TASK STATEMENT | For the word "computer", find each line in the entries where it occurs and copy that line.

SUPPLIED RECORDS |

※ ※ ※

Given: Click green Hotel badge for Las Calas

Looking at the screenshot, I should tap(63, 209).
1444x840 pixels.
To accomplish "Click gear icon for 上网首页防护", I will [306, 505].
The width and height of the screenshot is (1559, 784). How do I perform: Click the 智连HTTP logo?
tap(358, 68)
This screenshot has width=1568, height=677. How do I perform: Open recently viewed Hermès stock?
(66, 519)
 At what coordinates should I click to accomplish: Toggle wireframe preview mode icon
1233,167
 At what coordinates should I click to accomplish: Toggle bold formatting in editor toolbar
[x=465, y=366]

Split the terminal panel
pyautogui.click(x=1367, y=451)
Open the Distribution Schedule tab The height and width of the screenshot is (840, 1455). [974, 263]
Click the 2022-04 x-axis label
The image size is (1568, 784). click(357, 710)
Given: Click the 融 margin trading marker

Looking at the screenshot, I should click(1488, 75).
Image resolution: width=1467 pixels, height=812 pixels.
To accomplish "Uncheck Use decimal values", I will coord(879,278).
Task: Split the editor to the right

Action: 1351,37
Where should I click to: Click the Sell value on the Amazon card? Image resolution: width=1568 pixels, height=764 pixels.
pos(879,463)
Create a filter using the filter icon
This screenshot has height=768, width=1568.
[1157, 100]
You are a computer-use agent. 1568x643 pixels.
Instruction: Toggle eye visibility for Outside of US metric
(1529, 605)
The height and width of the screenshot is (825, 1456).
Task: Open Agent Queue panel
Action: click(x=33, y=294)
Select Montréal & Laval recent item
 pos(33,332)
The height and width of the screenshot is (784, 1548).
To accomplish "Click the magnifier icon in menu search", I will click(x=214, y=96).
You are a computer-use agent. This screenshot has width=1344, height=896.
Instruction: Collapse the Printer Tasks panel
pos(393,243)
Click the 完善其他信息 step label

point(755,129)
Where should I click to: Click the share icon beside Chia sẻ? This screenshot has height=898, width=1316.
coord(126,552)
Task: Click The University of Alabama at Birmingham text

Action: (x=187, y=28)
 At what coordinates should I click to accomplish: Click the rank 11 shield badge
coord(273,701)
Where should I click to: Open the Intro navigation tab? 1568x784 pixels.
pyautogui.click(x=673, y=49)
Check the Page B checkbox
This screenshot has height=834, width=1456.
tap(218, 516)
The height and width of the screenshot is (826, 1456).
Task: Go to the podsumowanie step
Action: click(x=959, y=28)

※ ※ ※

RESPONSE TO THE TASK |
You are a computer-use agent. 1568x643 pixels.
You are a computer-use agent. This screenshot has width=1344, height=896.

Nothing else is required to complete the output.